Considering the irregularities of an ancient, handcrafted cloth, and in order to move within safer margins, we have applied a prudential, surplus tolerance to the measures indicated.
Let us therefore assume an average weight of 25.00 MILLIGRAMS PER SQUARE CENTIMETER of the SHROUD’S CLOTH.
Now, the following is what happened upon TAKING THE SAMPLE FOR RADIO DATING:
1) According to the official operator in charge of taking the sample, the sample measures cm 8.1 x 1.6, namely, cm² 12.96
2) In the video showing the taking of the sample, the weight measured on the scales is mg 478.1
3) Dividing the sample’s weight by its surface (mg 478.1: cm² 12.96), we obtain a WEIGHT of approx. mg 36.89 per cm².
Therefore, the sample weighs mg 11.89 per cm² MORE than the original cloth should – at most.
4) However, the operator in charge of taking the sample says that he removed some irregularities and some "free" threads from the sample. (Let us skip the singular procedure of "rethreading" and squaring such a precious, ancient sample, wasting further irreplaceable material). The operator reduced the sample’s measures to cm 7.00 x 1.00, namely cm² 7.00)
WEIGHTS OF THE SHROUD AND WEIGHTS OF THE RESTORATION WORKS
SHROUD → AVERAGE WEIGHT → 1 cm² (pict. of scales) mg 25.00 cm² 12%
WEIGHT mg 478.1
SAMPLE TAKEN → AVERAGE WEIGHT → 1 cm² (pict. of scales) mg 36.89 cm² 7.00
WEIGHT mg 300
RADIODATED PART OF SAMPLE → AVERAGE WEIGHT → 1 cm² (pict. of scales) mg 42.85
The sample bears recent restoration works of mg 17.85 per cm² – accounting for 41.65 % of the total
5) Then the operator reports the WEIGHT of the sample, "cleaned" and distributed to laboratories: mg 300
6) Dividing the weight of the "cleaned" sample by its surface of mg 300: cm² 7.00, we obtain a WEIGHT of mg 42.85 per cm².

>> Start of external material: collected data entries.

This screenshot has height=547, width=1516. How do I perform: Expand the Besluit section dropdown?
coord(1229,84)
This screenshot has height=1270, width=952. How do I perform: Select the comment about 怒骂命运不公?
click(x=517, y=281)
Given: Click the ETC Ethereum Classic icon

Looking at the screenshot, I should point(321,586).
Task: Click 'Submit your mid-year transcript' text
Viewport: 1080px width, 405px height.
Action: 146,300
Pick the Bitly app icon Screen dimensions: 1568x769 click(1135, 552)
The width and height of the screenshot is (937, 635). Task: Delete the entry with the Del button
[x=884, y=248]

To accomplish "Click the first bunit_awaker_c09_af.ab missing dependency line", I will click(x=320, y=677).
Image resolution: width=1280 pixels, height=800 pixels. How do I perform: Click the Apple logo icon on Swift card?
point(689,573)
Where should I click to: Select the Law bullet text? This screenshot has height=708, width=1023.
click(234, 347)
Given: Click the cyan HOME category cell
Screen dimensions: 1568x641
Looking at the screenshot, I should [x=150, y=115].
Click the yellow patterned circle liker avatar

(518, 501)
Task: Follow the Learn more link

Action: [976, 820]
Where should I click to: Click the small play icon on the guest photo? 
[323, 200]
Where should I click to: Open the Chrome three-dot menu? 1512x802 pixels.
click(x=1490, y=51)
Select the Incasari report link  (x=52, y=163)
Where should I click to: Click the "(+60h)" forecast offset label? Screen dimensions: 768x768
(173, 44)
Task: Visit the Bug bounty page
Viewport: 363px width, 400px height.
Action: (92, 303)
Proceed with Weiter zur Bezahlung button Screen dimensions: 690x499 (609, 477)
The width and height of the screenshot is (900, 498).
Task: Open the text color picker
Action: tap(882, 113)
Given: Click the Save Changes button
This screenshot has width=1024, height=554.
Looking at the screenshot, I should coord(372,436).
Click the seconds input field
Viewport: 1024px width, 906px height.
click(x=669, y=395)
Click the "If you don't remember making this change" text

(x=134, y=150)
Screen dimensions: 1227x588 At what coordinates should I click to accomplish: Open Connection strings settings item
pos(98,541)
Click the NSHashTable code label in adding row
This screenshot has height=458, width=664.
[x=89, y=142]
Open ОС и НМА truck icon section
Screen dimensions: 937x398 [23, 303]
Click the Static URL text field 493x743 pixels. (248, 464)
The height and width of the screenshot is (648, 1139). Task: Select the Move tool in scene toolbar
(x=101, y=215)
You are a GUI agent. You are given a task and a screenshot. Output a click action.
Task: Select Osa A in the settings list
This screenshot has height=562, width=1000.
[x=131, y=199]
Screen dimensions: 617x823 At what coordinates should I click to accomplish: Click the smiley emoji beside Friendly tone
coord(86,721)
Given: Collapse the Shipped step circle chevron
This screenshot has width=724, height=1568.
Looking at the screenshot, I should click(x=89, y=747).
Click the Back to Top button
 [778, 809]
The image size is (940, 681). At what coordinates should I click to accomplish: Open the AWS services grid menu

The sample weighs mg 17.85 per cm² MORE than the original cloth should, at most.
This element is even more surprising and irregular than that of the "non cleaned" sample.
A few millimeters away, we find differences of nearly 6 milligrams per square centimeter. (Difference between 36.89 and 42.85 = 5.96).
7) AS A RESULT, WHAT EMERGES IS THE PROOF THAT THE SAMPLE WAS IRREGULARLY LOADED WITH FOREIGN, UNDETERMINED TEXTILE MATERIAL – in other words, MANY THREADS WERE ADDED FOR ITS MENDING with various techniques IN DIFFERENT, MUCH LATER AGES.
8) The proportion of the "youngest" threads is 32.23 % – almost a third of the total – on the whole SAMPLE. In the case of the "cleaned", radio dated sample, it increases to 41.65% – approaching the half.